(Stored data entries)
- - -

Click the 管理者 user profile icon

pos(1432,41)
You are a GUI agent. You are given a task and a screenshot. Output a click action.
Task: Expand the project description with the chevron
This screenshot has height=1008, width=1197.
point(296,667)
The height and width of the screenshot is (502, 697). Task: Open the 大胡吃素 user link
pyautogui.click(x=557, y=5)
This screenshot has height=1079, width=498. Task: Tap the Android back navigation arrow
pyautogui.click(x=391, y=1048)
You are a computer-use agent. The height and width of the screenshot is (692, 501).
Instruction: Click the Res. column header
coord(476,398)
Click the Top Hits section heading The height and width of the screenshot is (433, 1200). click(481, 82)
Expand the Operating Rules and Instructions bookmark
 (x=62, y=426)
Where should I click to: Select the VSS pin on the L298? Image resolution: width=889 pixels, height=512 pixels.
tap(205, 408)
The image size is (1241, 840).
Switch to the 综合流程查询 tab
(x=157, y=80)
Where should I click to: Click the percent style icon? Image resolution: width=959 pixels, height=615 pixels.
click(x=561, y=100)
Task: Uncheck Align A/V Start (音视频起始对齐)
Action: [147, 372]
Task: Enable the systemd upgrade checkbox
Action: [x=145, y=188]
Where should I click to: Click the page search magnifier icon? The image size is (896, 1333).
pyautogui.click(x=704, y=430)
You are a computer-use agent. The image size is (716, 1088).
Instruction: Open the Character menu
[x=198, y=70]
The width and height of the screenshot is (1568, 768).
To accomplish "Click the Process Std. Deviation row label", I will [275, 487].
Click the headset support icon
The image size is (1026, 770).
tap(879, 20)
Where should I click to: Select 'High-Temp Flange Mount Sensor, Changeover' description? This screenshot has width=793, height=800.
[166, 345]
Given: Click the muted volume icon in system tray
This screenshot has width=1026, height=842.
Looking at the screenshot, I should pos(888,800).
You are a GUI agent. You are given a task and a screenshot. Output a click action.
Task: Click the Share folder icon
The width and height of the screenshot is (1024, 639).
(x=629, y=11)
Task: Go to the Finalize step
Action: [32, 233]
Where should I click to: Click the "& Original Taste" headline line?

- - -

▶ _What you should do_: Every line of the records that includes the word "agent" should be gathered.

▶ _The completed task_:
You are a GUI agent. You are given a task and a screenshot. Output a click action.
You are a computer-use agent. The height and width of the screenshot is (692, 501).
You are a computer-use agent. The image size is (716, 1088).
You are a GUI agent. You are given a task and a screenshot. Output a click action.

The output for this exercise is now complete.